The standard service provided by most brokers, analysts and blogs is stock tips. The analyst typically analyses a company (often superficially) and after declaring it cheap, gives a price target. The brave ones may attach a time frame to the target too. There are several points missing in the above model for a typical investor
- How much of the stock should the investor buy?
- Should the investor buy a full position at the current price or build it over a period of time?
- What is the level of risk of the stock and how does it correlate with the stocks in the portfolio?
- Most importantly, when and under what conditions should the investor buy or sell the stock?

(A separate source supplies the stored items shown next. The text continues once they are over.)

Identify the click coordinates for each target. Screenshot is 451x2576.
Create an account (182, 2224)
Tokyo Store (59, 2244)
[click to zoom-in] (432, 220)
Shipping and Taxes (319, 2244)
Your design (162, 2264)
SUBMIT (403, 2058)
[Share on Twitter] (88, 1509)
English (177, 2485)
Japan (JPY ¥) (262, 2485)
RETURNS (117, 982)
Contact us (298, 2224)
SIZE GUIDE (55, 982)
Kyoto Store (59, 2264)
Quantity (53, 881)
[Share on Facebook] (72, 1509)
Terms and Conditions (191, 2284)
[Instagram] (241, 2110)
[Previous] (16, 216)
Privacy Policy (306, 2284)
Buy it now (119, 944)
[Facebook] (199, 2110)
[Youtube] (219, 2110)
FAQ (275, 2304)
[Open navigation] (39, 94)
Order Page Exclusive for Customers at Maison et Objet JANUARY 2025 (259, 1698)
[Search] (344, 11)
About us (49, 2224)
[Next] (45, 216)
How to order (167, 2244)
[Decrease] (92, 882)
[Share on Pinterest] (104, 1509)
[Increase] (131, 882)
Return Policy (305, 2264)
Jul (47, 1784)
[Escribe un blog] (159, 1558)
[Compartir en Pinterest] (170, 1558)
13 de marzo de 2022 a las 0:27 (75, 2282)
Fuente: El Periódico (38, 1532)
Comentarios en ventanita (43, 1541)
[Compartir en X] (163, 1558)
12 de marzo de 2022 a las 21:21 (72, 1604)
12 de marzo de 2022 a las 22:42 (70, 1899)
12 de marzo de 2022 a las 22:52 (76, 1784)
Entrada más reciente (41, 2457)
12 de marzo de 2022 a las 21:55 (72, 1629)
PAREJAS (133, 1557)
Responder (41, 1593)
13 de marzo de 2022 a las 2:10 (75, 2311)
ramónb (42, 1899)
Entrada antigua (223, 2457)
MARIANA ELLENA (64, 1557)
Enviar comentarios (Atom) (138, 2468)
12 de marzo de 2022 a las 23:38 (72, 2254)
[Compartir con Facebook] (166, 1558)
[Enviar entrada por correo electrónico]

The analyst or the broker involved gets paid for recommending the stock and their responsibility stops at that point. None of the above points are considered when providing the service. In addition, there is sometimes no follow up and review of the stock on an ongoing basis which would help the investor decide whether he or she should buy, hold or sell the stock.
The above missing points in the standard model of the industry are provided at a high price via portfolio management services. I am not aware of the exact pricing, but have been told that it is generally around 2% of the portfolio and some percentage of the gains achieved by the portfolio manager.
This model is ofcourse stacked against the typical investor. The portfolio manager makes money irrespective of whether the investor makes a profit or not.
A decent portfolio management service should have the following features
Stock idea: The service should provide the stock idea with an estimate of fair value and a clear explanation of the risk involved in the stock. I don’t believe that a stock can have only an upside without a downside risk.
Position sizing: The service should provide a recommendation on the position size (amount of stock) and also provide regular inputs if the position has to be built over time.
Correlation risk: There is no diversification if one buy 3 cement and 2 telecom stocks in a portfolio. A lot of times the risk is not as obvious, but should be analyzed when recommending a stock and deciding on the position size
Regular update and sell recommendation: This is sorely missing from the current model. You will rarely find a sell recommendation from an analyst.
I am not aware if the above comprehensive service is available at a decent price. Most of the brokers provide stock tips or similar such recommendations with an eye on generating commissions through buy or sell action of the investor. As a result it is impossible for brokers and analyst to have their incentives aligned with yours.
I discussed my portfolio in this post. I provided a listing of all the stocks in the portfolio with their 2009 gains and also an analysis of the idea in some cases. Does this list give an idea of the portfolio performance ? hardly. Some the ideas in the portfolio were analysed in 2006, some in 2007 and some in 2008. I don’t build a full position at the time of the analysis unless I think that the stock is extremely cheap and there is no point in waiting. The positions were built over the course of time as the stocks got cheaper or the fundamentals improved.
It is important to understand one point – A decision to buy need not be made at the time of analyzing the stock. One should analyse the stock and make a note of it (in my case I have a tracking spreadsheet). If the price drops below a certain threshold, one can start buying or increasing the position. If the price rises, well then move on to something else. It pays to do your homework in advance.
I typically analyse a stock and provide the readers with all the required information to make a decision. However there is still quite a bit of ongoing effort required to track the fundamentals and the price and make buy, hold or sell decisions. These decisions have to be made in context of one’s personal situation.
In my own case, I exited most of my positions in 2006-2007 time frame. I started buying a little bit in mid 2008. My main buying came during Oct 2008 – Jan 2008. As a result I did not hit the precise bottom of the market, which anyway has never been my goal. If the market keeps going up, I will keep exiting my overvalued positions slowly over this year. If however, the market crashes, and I can find undervalued ideas, I will start buying again.
I may have a long term view on stocks, but I am constantly evaluating my ideas on the four factors discussed about and making changes to the portfolio. A long term approach is not a brain dead approach.
The relevant returns
The relevant returns for any portfolio should be for the two year period 2008-2009. Most of the long term investors lost money in 2008 and made it back in 2009. If one has to evaluate the success or failure then one should look at the combined returns for these two years. In my case, I am more than pleased with my returns as I cleared my target by a wide margins (target being to beat the market by 5-8% per annum). I don’t expect to have a repeat performance in 2010.
Building a low risk portfolio and maintaining it, involves quite a bit of effort. If one is not ready to put the effort behind it, then a sensible option is to invest in mutual funds (inspite of all their drawbacks) or in index funds. Stock picks and tips will help you trade and have the thrill of jumping in and out of the market, but if you want to build your networth over a period of time, don’t expect these services to help you on that.